One year I’d be interested in literature, the next in philosophy, the following in physics or chemistry or even neurology. Everything interested me. Who cared what I ate or how I dressed? I cared only for the words between covers. I was safe so long as I didn’t fall in love ... this I knew from Schopenhauer. Spengler fascinated me. The Decline of the West was so brilliantly written, it had a scheme ... and it was such a fraud. But I was learning how to read and how to think through what I was reading. I disliked Nietzsche and only later came to see him as one who was saying in very bald terms: Don’t sell out! Stop wasting your time predicting the future of mankind, but become an active part in creating it.

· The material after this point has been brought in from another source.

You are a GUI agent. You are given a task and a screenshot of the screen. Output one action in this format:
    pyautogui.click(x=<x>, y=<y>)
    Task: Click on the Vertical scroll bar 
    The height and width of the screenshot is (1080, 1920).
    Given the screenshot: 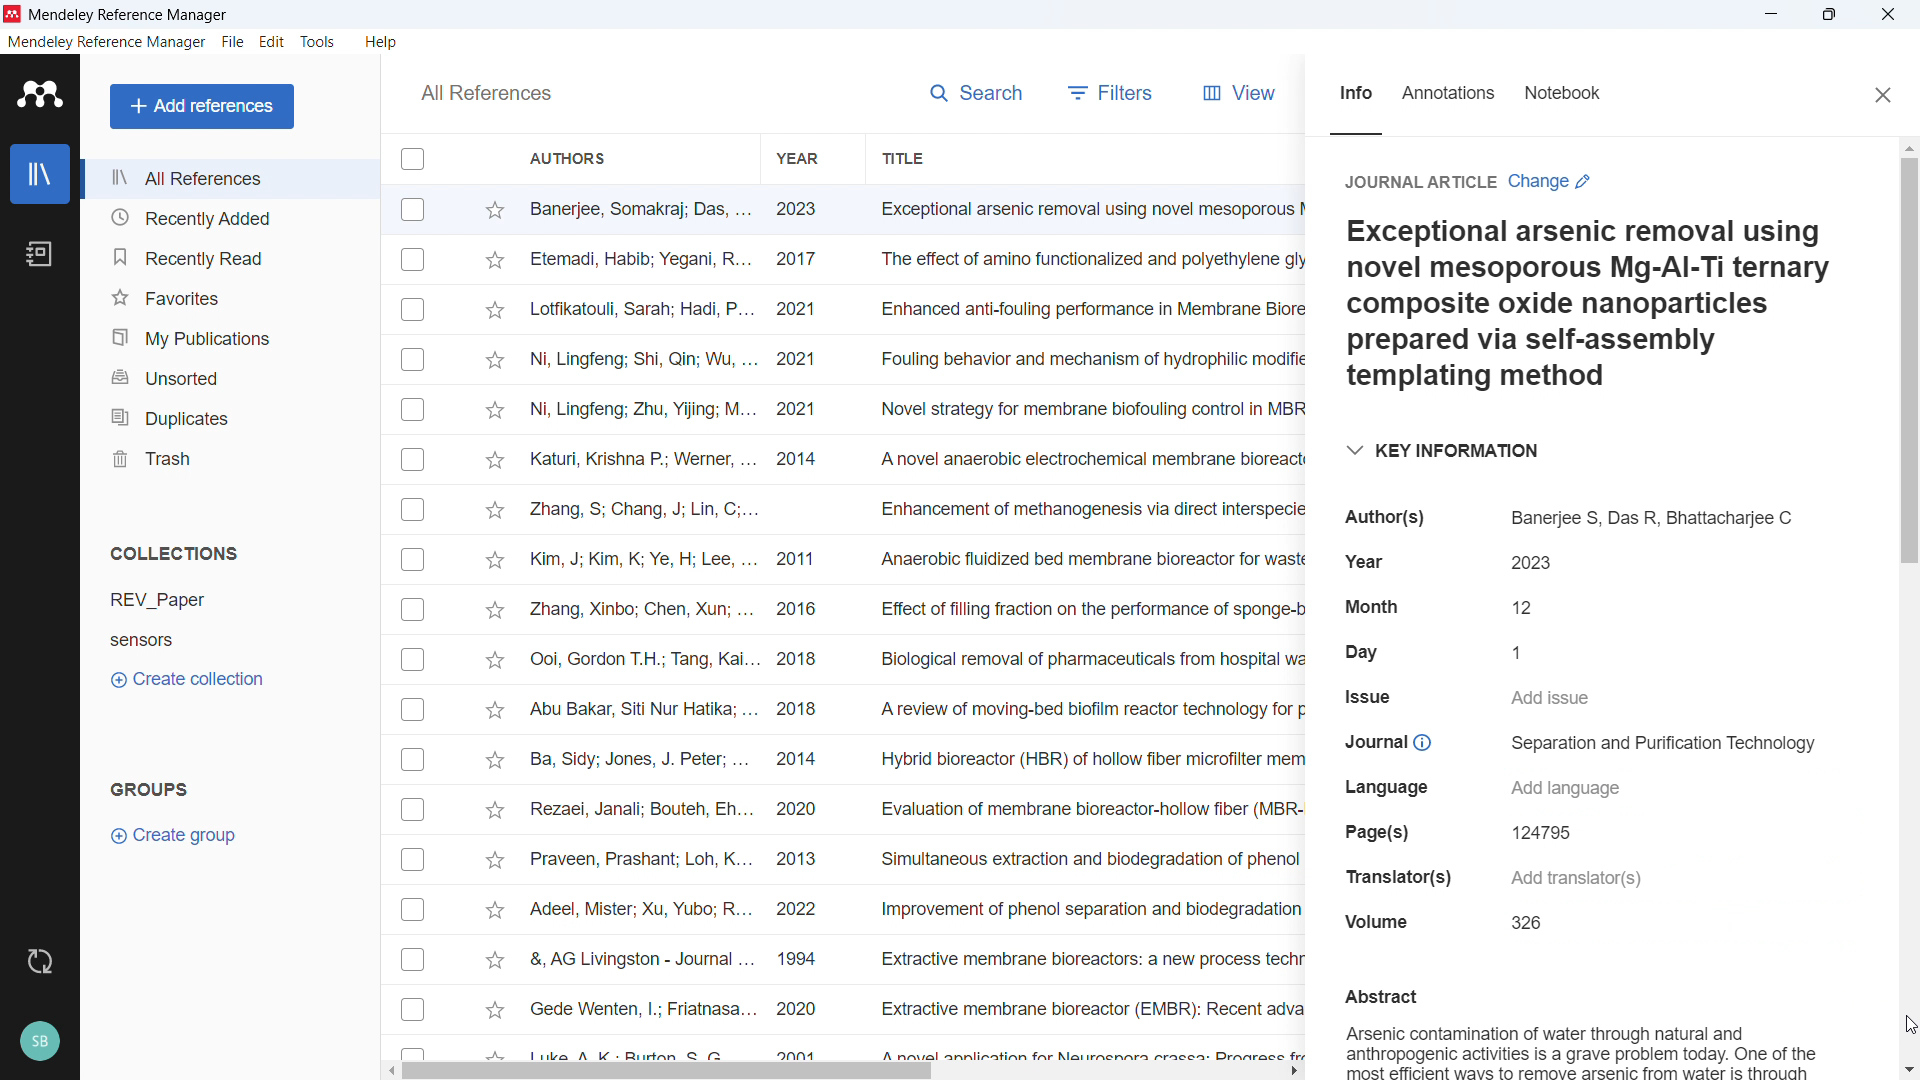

I had long known the Old Testament, but now I became attracted to the New Testament and the figure of Jesus. I memorized the Sermon on the Mount and spent sleepless nights arguing with myself. I went wild over Tawney’s The Acquisitive Society and Max Weber’s The Protestant Ethic had a tremendous effect on me and sent me back to reading Washington, Jefferson, Hamilton, and Benjamin Franklin. I was beginning to suspect that I was too deeply influenced by European literature and not enough by American. Why was I drawn to Kafka and Mann and Gide and Proust and Anatole France and Huysmans and not to Howells and Emerson and Whitman and Hawthorne and Melville and Thoreau? I set myself a course of study and luckily started with Hawthorne. Had I started with Howells, I have a strong notion I’d have given up. But I liked Hawthorne, and this led to Melville and here I found my God and my America. His involuted writing was perfect for me and this in turn led to Henry James. When James made the remark about the gorgeous wastefulness of living, I knew he was right. In the eyes of the world I lived in, I was wasting my time. Many of my friends by now had good jobs selling insurance or automobiles or were on the way to becoming successful junior executives. And I? Well, I was reading! I always worked, to be sure, but at odd jobs only. If I went to school during the day, then I worked at night. If I attended night school, then I worked during the day. But what the job was made no difference to me.
Sometimes I did pause to ask myself where this was going to lead. There was the day I was being interviewed for a job at Woolworth’s and the man asked, “What do you know?” I started to tell him what I knew about the various schools of literature and philosophy and he stopped me cold, saying, “You know too much about the wrong things. We can’t hire you.” This knocked me out for days.
What did I want to be? Did I have to become something? Did I have to have some land of social approval? For a time I went around in a state of near collapse. First I decided upon medicine as a good practical profession with a lot of good basic knowledge behind it. Then I felt that perhaps I should be a lawyer. I was generally regarded as a good speaker and I had an idea that criminal lawyers were exciting people. Then I thought possibly I ought to be an architect. But nothing fitted. Finally I decided. I was going to teach.
To my shocked amazement, I discovered that all my years spent at college, all my study, the range of knowledge I had sought to embrace, meant absolutely nothing in the eyes of the master educators. I was deficient in what were called Education Courses. There was nothing for me to do but to take them.